Advanced Grinding for Sharper Tools, Sharper Production

Advanced Grinding for Sharper Tools, Sharper Production

Advanced tool grinding technology, more capable and precise than ever, has meant new ground-breaking cutting tools, such as a variable geometry designs. Just as importantly, other machine tool providers need to offer automation and advanced in-process sensing to make proven tool grinding operations even more efficient. With the introduction of extremely hard tooling materials, tool grinding suppliers are even looking at offering alternative means of creating tools, such as lasers and EDM.

“Our customers demand exact precision,” stated Bjorn Schwarzenbach of Rollomatic (Mundelein, IL), a supplier of tool grinding and laser cutting equipment. These demands are the same for customers owning a couple of machines for special tooling, to those that own a hundred machines used in round-the-clock production, according to Schwarzenbach, and durability is also a given. “Some of our customers have had our 600 series grinders for over 20 years, producing tools with the same precision,” he said.

Precision remains key. For example, the company’s GrindSmart 529XS guarantees holding concentricity and runout accuracy to less than 2 µm (0.00008″). According to Schwarzenbach, maintaining the quality of the environment is critical to accuracy. “We know that holding the temperature inside the machine for any of our models is important for the grinding process of each tool,” he said.
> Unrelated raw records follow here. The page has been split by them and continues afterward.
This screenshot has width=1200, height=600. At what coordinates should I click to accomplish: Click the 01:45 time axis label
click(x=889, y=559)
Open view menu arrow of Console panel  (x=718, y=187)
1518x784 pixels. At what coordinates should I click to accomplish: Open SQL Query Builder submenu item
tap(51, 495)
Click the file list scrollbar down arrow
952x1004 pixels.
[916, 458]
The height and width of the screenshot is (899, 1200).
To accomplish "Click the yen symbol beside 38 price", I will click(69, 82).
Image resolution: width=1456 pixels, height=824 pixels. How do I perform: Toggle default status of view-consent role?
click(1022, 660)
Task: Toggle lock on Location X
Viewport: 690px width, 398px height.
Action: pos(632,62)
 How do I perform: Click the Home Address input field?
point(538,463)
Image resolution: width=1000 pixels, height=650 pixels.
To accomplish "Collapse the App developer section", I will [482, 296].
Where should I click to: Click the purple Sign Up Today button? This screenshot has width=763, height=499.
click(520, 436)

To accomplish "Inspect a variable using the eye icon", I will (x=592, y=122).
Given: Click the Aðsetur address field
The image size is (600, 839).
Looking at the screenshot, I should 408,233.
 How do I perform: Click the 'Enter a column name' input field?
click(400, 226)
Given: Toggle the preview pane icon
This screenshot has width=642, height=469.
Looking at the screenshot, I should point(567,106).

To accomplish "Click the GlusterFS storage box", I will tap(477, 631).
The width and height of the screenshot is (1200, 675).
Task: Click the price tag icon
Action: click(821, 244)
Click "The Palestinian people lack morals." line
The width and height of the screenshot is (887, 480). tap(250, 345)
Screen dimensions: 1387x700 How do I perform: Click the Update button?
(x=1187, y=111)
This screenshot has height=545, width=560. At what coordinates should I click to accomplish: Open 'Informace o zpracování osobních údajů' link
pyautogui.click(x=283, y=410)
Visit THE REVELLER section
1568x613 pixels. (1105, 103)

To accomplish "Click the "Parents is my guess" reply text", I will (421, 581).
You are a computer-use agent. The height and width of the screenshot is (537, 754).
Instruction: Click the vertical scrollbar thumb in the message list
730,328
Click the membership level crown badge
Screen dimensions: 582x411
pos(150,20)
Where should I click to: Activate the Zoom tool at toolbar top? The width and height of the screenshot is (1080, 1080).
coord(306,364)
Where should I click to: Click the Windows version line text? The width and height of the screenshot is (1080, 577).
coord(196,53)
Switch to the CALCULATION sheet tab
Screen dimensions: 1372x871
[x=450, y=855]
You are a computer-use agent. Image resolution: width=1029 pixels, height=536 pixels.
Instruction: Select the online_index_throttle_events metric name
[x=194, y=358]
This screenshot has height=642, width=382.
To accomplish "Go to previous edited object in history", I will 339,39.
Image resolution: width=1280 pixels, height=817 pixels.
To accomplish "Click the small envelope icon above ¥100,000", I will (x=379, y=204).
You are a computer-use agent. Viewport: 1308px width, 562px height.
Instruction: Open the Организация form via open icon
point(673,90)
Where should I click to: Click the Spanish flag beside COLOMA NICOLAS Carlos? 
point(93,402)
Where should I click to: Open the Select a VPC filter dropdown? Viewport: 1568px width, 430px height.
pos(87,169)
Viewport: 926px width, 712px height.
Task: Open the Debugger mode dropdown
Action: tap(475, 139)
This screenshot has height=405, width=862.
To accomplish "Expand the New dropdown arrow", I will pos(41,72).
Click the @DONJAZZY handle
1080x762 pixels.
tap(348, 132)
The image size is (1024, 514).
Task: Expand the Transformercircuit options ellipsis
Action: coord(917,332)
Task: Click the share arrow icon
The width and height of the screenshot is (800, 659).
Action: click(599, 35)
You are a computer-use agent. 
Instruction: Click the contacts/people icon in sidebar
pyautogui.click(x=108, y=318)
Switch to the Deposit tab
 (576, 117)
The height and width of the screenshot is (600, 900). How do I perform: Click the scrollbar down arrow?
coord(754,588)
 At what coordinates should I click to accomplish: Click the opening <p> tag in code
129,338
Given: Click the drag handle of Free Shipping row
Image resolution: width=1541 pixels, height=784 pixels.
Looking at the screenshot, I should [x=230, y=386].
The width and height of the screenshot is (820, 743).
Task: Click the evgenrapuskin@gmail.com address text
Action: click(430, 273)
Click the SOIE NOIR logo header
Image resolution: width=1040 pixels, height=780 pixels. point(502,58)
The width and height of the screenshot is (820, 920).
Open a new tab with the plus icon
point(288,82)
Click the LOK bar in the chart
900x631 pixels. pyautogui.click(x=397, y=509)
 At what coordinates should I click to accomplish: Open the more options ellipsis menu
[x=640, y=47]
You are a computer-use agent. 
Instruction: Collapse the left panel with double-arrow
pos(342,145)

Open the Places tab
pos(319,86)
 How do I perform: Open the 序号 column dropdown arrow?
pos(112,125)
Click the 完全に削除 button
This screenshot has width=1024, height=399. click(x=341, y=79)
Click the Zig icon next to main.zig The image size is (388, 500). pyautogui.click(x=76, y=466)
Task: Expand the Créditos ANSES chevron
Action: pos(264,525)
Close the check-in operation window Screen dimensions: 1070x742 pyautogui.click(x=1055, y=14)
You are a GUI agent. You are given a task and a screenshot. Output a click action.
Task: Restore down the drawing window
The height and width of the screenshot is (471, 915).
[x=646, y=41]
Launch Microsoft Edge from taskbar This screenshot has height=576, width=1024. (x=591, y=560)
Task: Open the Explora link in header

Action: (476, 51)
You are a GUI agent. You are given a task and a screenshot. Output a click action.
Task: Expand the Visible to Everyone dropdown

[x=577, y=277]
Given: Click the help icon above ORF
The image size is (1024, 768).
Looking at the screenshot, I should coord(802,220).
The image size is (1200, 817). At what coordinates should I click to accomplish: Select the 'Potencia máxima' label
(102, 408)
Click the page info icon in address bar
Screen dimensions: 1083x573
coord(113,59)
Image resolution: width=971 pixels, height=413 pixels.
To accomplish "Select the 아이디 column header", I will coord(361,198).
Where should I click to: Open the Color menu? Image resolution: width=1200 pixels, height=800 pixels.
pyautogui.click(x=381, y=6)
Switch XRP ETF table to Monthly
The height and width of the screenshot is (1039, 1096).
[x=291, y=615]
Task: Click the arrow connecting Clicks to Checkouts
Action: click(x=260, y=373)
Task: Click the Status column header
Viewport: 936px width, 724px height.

No less important than precision is cost-effective, no-fuss operation. “Everyone wants a perfect tool with faster cycle time. No one wants to stand by the machine for 20 hours and create 60 end mills and make sure they are perfect,” stated Schwarzenbach. “They can’t afford to put in 80 tool blanks to only get 60 good tools.” This means that Rollomatic has added equipment like in-process measurement of tool-runout in the GrindSmart series that allows for in-process compensation. “The runout is measured as the tool is ground so that the tool can adjust itself, particularly the work end,” he explained.

Setting up a production run is another focus. Rollomatic makes a point in offering its VirtualGrind Pro software, a specialized CAM package for tool grinding offered standard with the company’s GrindSmart machines. Rollomatic set up a demonstration of lights-out manufacturing at IMTS 2016 using one of its GrindSmart 529XW machines. Over 20 hours of untended operation, the system produced sixty ¾” (19.05 mm) four-flute end mills with a primary width specification of 0.004″ (0.102 mm) and a radial relief angle of 0.5°. According to measurements taken, maximum outer diameter variation was 0.004″ and maximum runout in any of the tools was 0.000018″ (0.00046 mm). “We gave the tools out so that potential users could take them home and see how they work,” he said.

Beyond the tool grinding operation itself, Rollomatic also recognizes that most machinery today exists, or will exist, in an information ecosystem. Later in 2017, the company plans to introduce the RConnect software for collecting data to analyze and measure tool production for its tool grinding machines. According to the company, the software provides a floor production manager and overview of each machine grinding state, giving insight into the hours out of production and hours in production for each machine. That shows the manufacturer the shifts in a machine’s production based on tooling needs. It will also provide raw data for an overall equipment effectiveness (OEE) or Total Effective Equipment Performance (TEEP) calculation.